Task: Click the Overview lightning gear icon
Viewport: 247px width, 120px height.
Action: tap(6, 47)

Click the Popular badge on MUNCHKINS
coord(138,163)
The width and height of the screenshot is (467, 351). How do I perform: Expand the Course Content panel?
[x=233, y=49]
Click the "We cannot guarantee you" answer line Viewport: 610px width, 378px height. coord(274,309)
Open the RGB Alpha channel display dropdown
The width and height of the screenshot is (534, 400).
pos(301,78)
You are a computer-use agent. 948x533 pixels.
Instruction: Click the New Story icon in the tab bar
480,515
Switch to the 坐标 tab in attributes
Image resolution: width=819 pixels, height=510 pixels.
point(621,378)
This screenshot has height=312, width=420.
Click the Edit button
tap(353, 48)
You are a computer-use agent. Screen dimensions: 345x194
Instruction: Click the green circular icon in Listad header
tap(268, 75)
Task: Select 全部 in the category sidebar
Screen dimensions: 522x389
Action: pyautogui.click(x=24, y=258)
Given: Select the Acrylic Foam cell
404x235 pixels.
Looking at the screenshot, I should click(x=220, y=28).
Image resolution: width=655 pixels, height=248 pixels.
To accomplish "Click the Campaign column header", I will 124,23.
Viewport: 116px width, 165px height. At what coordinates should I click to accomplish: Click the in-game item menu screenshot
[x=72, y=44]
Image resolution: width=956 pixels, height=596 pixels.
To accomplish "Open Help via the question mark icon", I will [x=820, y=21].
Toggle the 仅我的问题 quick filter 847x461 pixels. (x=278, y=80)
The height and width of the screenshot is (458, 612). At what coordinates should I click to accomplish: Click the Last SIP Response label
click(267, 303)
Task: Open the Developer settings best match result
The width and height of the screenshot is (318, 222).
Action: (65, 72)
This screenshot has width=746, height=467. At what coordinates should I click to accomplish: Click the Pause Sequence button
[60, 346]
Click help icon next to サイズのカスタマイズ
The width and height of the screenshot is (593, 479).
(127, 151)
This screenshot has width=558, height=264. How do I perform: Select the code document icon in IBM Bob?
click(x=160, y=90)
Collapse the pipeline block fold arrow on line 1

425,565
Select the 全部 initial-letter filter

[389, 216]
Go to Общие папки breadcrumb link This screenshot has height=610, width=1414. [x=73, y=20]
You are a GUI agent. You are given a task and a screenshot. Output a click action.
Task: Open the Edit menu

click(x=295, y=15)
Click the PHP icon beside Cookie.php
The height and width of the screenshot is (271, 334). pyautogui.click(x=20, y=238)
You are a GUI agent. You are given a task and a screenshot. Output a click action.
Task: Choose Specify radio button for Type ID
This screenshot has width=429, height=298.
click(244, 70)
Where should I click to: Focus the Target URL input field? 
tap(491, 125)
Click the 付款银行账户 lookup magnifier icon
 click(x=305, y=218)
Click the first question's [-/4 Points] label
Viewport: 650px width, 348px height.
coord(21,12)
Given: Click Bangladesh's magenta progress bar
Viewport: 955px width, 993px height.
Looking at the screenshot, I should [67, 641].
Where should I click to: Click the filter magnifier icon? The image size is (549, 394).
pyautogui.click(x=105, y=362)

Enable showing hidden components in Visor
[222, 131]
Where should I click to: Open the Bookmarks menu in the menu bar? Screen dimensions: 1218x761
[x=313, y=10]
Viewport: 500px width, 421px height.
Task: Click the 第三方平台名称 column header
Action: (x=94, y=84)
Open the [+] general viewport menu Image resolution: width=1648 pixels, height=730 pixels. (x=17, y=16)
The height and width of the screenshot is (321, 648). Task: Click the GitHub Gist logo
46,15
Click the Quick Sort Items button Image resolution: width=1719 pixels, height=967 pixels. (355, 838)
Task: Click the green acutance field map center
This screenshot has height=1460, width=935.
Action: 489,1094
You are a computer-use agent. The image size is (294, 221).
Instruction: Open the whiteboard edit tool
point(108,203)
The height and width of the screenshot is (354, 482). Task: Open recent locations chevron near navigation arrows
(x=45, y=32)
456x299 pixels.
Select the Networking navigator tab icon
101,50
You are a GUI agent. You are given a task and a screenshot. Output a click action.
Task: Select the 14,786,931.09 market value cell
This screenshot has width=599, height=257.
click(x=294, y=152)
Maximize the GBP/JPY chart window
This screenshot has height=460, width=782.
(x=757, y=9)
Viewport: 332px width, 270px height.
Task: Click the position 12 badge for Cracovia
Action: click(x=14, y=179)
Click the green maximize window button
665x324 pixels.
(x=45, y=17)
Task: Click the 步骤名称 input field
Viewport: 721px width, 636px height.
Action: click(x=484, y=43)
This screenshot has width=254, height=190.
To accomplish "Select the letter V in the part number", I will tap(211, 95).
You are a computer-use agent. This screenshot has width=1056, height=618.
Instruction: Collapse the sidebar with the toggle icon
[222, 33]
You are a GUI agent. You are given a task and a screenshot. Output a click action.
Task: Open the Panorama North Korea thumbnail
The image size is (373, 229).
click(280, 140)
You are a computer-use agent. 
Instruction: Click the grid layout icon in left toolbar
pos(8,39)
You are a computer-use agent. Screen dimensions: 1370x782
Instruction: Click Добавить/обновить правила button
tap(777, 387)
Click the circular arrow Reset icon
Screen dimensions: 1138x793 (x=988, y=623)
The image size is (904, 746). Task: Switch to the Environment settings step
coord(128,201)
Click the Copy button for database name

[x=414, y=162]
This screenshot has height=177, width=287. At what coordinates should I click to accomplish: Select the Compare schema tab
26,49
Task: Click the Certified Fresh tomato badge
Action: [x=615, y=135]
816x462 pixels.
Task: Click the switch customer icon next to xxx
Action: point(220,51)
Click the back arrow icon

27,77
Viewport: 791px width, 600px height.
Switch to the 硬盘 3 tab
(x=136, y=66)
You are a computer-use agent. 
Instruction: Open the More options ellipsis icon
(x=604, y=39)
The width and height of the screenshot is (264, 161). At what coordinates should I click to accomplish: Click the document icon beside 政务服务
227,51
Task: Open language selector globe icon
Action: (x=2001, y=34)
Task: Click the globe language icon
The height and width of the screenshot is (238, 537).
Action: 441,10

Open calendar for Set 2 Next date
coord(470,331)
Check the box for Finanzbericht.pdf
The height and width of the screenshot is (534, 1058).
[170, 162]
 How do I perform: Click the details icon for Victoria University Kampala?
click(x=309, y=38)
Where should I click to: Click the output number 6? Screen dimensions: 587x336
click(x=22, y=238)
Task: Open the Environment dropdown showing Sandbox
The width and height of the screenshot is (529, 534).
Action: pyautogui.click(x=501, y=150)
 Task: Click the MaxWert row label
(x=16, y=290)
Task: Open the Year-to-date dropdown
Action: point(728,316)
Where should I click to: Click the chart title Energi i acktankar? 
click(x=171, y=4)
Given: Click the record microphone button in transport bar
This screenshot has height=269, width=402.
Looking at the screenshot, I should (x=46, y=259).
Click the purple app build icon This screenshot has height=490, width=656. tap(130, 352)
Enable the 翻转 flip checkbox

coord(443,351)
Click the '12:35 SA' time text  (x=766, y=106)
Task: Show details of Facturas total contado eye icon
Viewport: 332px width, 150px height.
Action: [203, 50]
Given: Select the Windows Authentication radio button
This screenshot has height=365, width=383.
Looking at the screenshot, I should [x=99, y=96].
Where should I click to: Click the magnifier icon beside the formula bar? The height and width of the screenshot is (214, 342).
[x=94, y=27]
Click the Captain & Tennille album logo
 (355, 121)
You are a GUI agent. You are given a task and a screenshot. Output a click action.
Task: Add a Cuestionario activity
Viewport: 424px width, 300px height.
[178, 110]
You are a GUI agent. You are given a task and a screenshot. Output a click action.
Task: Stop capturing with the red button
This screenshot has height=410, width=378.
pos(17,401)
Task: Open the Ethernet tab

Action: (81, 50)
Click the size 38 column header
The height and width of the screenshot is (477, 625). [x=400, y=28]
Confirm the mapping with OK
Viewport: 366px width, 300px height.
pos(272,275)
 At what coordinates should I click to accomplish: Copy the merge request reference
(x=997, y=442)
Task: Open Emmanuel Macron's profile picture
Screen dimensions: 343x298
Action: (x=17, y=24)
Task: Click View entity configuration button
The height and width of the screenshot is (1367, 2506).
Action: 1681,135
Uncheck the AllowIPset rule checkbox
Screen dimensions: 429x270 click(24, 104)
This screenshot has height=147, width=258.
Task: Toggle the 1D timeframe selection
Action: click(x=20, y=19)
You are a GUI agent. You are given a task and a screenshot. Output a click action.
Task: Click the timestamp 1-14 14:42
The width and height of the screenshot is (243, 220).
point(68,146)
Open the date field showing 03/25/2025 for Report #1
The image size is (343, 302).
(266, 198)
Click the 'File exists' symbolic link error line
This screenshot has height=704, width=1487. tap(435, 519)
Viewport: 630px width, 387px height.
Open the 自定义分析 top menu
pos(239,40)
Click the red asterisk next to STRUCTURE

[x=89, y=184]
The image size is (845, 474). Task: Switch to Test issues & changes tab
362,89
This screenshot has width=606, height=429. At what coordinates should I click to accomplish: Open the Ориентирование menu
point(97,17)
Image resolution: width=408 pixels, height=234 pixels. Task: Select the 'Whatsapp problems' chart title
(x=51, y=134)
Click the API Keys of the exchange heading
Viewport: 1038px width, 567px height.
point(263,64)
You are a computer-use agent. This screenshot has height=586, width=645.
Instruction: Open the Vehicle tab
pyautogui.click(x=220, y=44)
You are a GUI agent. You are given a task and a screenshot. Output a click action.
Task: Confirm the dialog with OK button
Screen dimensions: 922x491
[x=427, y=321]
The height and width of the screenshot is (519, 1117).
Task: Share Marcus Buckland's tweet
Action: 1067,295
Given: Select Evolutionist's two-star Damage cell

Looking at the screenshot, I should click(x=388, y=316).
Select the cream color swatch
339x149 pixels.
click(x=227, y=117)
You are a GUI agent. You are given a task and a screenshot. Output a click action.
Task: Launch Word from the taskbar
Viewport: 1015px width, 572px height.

-=-=-=-=-

Return exactly the line that contains "Open the 自定义分析 top menu" and every line after it, through the last line of the records.

• **Finished exercise**:
Open the 自定义分析 top menu
pos(239,40)
Click the red asterisk next to STRUCTURE

[x=89, y=184]
The image size is (845, 474). Task: Switch to Test issues & changes tab
362,89
This screenshot has width=606, height=429. At what coordinates should I click to accomplish: Open the Ориентирование menu
point(97,17)
Image resolution: width=408 pixels, height=234 pixels. Task: Select the 'Whatsapp problems' chart title
(x=51, y=134)
Click the API Keys of the exchange heading
Viewport: 1038px width, 567px height.
point(263,64)
You are a computer-use agent. This screenshot has height=586, width=645.
Instruction: Open the Vehicle tab
pyautogui.click(x=220, y=44)
You are a GUI agent. You are given a task and a screenshot. Output a click action.
Task: Confirm the dialog with OK button
Screen dimensions: 922x491
[x=427, y=321]
The height and width of the screenshot is (519, 1117).
Task: Share Marcus Buckland's tweet
Action: 1067,295
Given: Select Evolutionist's two-star Damage cell

Looking at the screenshot, I should click(x=388, y=316).
Select the cream color swatch
339x149 pixels.
click(x=227, y=117)
You are a GUI agent. You are given a task and a screenshot. Output a click action.
Task: Launch Word from the taskbar
Viewport: 1015px width, 572px height.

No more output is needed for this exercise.